To evaluate the morphological alterations and potential molecular interactions induced by Amp–AgNPs, SEM analysis was performed on the tested bacterial cells before and after 6 h of exposure to the MIC of each tested compound. For ampicillin, a concentration of 100 µg/mL was used. The analysis included untreated control cells, cells treated with ampicillin, AgNPs, positive control (ampicillin/sulbactam), and the Amp–AgNPs conjugate. Morphological analysis was performed according to the protocol described by Singh et al.108 using a JEOL JSM-5400LV SEM (JEOL Ltd., Japan) operated at 15–25 kV.

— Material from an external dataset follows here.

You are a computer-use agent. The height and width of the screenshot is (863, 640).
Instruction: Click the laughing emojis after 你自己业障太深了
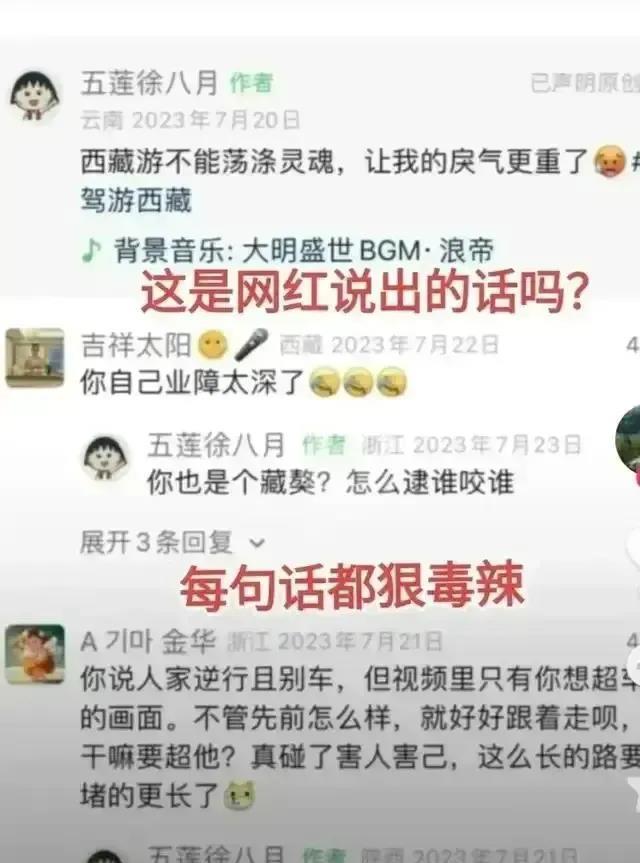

Impact of Amp–AgNPs conjugate on β-lactamases enzymatic activity

The iodometric method was employed to evaluate β-lactamase activity, following the protocols described by Sharma et al.109 and Aliyu et al.110. A loopful of a dense 24-hour culture of E. coli, E. faecalis, and S. aureus from MHA was mixed with 1.0 mL of a 10,000 µg/mL solution of ampicillin, AgNPs, ampicillin/sulbactam (β-lactamase inhibitor used as a positive control), and the Amp–AgNPs conjugate. The samples were incubated at room temperature for 30 min with gentle agitation at 15-minute intervals. After the incubation period, two drops of a 1% soluble starch solution and one drop of iodine solution were added to the mixture and gently shaken. A change in color from blue to colorless indicated positive β-lactamase activity, whereas the persistence of the blue color signified a negative result. Results were recorded within 10 min, and all tests were performed in triplicate for confirmation.

Statistical analysis

All experiments were carried out in triplicate and the results were presented as mean ± standard deviation. The data were statistically analyzed by one-way analysis of variance (ANOVA) using XLSTAT version 2023.2.0 software111. Differences at P < 0.05 were regarded as statistically significant.

Conclusion

This study successfully demonstrated the pivotal role of nitrate reductase (58 kDa) in the biosynthesis and stabilization of AgNPs by Talaromyces funiculosus. For the first time, the enzyme was shown to be retained and remains catalytically active on the nanoparticle surface, as evidenced by a 29.68% activity increase following AgNPs synthesis. Importantly, this is the first report of the biosynthesis of ampicillin–AgNPs conjugate mediated by nitrate reductase, where the characteristic SPR shift from 422.5 to 340.5 nm directly confirmed conjugation through strong drug-nanoparticle interactions. The conjugate was further validated by FTIR through the disappearance of the 1736 cm⁻¹ band and exhibited high physicochemical stability for 3 months, while still retaining its crystalline structure, with a semi-spherical morphology, polydisperse (PDI: 0.192), an average diameter of 27.26 nm, and a zeta potential of − 24.9 mV. Moreover, it demonstrated stability across a broad pH range (1–9) and temperature range (5–55 °C). In silico modelling of nitrate reductase revealed its active site architecture and demonstrated strong binding affinity with ampicillin via hydrogen bonding, hydrophobic, and electrostatic interactions, confirming conjugate stability. Functionally, Amp–AgNPs (50 µg/mL) significantly exceeded AgNPs and the positive control in inhibiting β-lactamase-producing bacterial strains and effectively restored the antimicrobial activity of ampicillin, with inhibition zones of 27.3 mm (Escherichia coli), 25.0 mm (Enterococcus faecalis), and 26.3 mm (Staphylococcus aureus), and remarkably low MICs of 3.3, 4.7, and 4.3 µg/mL, respectively. Moreover, Amp–AgNPs protected the antibiotic’s β-lactam ring from enzymatic degradation and caused pronounced bacterial ultra-structural damage, as confirmed by SEM analysis showing severe membrane disruption. Collectively, these findings establish a novel bio–nano interface strategy that utilizes nitrate reductase to construct stable antibiotic–nanoparticle conjugates with superior antimicrobial activity. The results highlight the potential of NR-mediated AgNPs as nano-carriers for antibiotic delivery, offering a promising route to overcome multidrug-resistant infections and advance antimicrobial nanobiotechnology. Future studies should explore in vivo efficacy, ensure biosafety, and extend this biomolecular strategy to a broader range of drug delivery applications.